## TEXT SHOWN:

So if you have any of this all sorted out, I’m eager to hear!

Voice….less

“Didn’t you miss me just a little, teeny, tiny bit?” I asked Micah when he first woke up.  “Nope,” he replied, “I was having too much fun.”  “Just a little?!?!?”  I tried consoling myself that this was good.  Clearly he wasn’t miserable that I was gone for 3 days.  Clearly he had a good time with grandma and Aunt Kathy, but seriously, can’t you miss me just a tad.

Well, I missed the boys.  I was away for 3 days at the Prevent Child Abuse – America national conference and can’t even remember the last time I was away, not even for a day, much less three.  It was the first time for Seth who is almost 18 months, so he had quite a lot to say about it in his body language.  Noah, however, gave me the sweetest tightest hug when I woke him up in the morning after returning home late Sunday night.

I confess, it was nice to have some time away – without noise, without 68 pounds of deadweight in the bed beside me, without the demands of feeding hungry mouths or giving baths or getting them to bed “on time.”  I also had a visceral reaction to seeing families in the airport carrying babies in front packs and remember getting back from Disney World last year and being so thankful not to have the weight of a baby constantly strapped to my body almost 24/7.

But I missed them and I missed having a physical presence in their day and knowing what they were doing.  It’s not the same to listen to them on the phone (the 6 year old doesn’t really want to talk, the 3 year old just repeats himself, and the one-yr-old just stares at the phone).  I missed sharing in all their activities and joys (like winning the soccer game again – still undefeated!).  I missed interpreting their world for them as they moved through it.  I missed being their voice.

I’ve been contemplating that concept today – being a voice.  My kids clearly have a “voice” but they really don’t know how, much less when, to use it.  And often they use it at decibels I wish they wouldn’t or to talk about subjects I really wish they wouldn’t.  But they don’t really have a voice in their world and in their community.  For the most part, that is funneled through me – their mother and protector.

Yet, as I think about the project I am working on – to develop a crisis nursery (a safe place for temporary care of young children when their families hit crisis) – I realize that the real reason we need this is because the very little children in our world and in our city do not have a voice.

My safe, secure, fun-loving boys do not have a voice….and so too the child who has been hurt at some time in his life or has seen one of his parents hurt.  And the child laying in the hospital bed being treated for multiple injuries has no voice.  And the little boy hungry and dirty and cold….alone in his house…. has no voice.  And the teen “graduating” from the foster care system and moving into a world all on her own where she might one day get married and have no one to walk her down the aisle has no voice.  And the four-year-old who has moved from one house to another and one apartment to another until he ends up in a cold dark homeless shelter has no voice.  And the girl taken from her family and ravaged by the human trafficking nightmare that is upon us has no voice.

It is we who give voice to our children.  It is we who need to speak up and speak out for them.  It is we who need to demand a change for the sake of our children’s hearts.

Be the voice.  Be the change.  As often as you can speak.

## EXERCISE:
Repeat the stretch of the essay from "Yet, as I think" through "have a voice.", swapping "crisis nursery" for "respite center". Rely on the essay alone to do this work.

[Data extracted from a collection]
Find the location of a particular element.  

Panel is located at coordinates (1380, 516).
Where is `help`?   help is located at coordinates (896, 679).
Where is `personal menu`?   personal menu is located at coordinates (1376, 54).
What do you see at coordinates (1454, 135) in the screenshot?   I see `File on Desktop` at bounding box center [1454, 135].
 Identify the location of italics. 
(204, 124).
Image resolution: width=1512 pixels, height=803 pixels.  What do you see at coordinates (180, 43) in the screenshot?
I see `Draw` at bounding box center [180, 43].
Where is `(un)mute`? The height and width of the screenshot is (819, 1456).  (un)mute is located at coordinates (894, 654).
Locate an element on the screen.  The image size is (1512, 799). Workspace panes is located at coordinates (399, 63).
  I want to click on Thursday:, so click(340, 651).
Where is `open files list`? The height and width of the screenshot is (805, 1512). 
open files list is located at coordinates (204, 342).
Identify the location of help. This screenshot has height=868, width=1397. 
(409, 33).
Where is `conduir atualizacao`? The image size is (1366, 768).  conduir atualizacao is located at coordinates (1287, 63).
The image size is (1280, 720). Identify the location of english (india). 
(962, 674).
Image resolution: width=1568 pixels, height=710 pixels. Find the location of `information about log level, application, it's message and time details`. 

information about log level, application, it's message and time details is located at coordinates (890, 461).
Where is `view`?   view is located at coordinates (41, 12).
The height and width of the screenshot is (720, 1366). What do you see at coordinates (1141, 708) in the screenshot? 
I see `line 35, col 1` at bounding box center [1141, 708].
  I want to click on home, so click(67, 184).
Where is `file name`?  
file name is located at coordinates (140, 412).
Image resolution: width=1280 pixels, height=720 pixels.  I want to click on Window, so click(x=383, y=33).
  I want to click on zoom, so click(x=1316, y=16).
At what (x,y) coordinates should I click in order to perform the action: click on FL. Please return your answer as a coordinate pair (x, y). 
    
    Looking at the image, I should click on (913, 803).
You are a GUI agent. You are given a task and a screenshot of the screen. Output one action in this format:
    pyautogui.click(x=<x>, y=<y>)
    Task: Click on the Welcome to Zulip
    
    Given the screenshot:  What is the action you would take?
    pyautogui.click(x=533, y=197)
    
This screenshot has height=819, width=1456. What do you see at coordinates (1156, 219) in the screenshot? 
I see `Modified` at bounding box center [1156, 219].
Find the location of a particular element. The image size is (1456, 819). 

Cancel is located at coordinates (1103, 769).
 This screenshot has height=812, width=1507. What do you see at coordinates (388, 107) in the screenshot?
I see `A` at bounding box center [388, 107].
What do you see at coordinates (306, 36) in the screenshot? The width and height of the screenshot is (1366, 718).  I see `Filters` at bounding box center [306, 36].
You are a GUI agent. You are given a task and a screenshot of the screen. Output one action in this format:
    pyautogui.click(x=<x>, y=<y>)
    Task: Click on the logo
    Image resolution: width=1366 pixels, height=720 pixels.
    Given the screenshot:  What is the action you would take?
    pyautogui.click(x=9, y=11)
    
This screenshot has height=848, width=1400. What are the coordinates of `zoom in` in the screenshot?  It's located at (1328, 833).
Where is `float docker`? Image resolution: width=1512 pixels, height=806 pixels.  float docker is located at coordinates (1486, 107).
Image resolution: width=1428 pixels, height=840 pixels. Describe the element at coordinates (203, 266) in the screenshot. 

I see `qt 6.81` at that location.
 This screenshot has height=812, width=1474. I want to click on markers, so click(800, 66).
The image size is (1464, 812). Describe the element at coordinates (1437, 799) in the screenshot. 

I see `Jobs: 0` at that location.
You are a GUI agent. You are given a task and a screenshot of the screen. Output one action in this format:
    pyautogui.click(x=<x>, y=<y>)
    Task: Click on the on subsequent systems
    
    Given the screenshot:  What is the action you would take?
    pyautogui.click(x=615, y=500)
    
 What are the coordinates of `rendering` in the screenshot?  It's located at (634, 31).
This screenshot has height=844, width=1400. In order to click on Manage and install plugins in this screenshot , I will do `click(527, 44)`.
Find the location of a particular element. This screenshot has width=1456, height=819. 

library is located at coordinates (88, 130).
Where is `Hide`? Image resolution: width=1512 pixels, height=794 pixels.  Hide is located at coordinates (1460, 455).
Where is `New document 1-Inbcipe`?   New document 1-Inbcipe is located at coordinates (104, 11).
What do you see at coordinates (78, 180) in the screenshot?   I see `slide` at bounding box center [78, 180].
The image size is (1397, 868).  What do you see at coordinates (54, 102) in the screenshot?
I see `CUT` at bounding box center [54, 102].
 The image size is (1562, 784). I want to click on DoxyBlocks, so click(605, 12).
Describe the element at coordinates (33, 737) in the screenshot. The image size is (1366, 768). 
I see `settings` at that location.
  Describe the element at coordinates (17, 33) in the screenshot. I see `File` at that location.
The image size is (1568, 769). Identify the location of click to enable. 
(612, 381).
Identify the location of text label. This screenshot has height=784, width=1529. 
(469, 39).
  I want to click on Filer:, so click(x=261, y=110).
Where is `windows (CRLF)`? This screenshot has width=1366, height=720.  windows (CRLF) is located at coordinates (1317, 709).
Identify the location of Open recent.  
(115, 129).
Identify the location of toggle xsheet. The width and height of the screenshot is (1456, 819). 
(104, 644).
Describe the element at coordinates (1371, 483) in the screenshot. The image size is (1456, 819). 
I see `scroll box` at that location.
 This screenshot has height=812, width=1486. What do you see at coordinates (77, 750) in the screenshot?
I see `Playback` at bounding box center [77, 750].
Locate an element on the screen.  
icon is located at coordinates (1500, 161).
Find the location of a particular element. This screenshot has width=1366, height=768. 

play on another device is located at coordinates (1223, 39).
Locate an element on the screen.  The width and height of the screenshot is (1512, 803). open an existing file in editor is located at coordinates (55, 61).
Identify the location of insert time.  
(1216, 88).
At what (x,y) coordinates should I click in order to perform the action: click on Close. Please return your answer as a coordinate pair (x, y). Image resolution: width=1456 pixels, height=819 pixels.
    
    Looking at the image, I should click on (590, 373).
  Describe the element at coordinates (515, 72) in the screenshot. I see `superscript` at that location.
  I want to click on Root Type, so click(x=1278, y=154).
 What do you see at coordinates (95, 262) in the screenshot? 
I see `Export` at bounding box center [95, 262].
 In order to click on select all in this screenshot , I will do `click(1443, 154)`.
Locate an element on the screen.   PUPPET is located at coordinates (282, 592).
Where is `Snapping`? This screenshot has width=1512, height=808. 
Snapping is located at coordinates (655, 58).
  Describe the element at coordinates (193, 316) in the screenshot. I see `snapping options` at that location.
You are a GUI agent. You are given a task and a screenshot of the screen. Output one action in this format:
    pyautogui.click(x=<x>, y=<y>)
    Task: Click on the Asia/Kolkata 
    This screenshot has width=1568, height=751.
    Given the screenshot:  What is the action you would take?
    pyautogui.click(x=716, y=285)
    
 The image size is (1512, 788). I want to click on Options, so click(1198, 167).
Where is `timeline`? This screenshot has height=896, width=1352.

## SOLUTION:
Yet, as I think about the project I am working on – to develop a respite center (a safe place for temporary care of young children when their families hit crisis) – I realize that the real reason we need this is because the very little children in our world and in our city do not have a voice.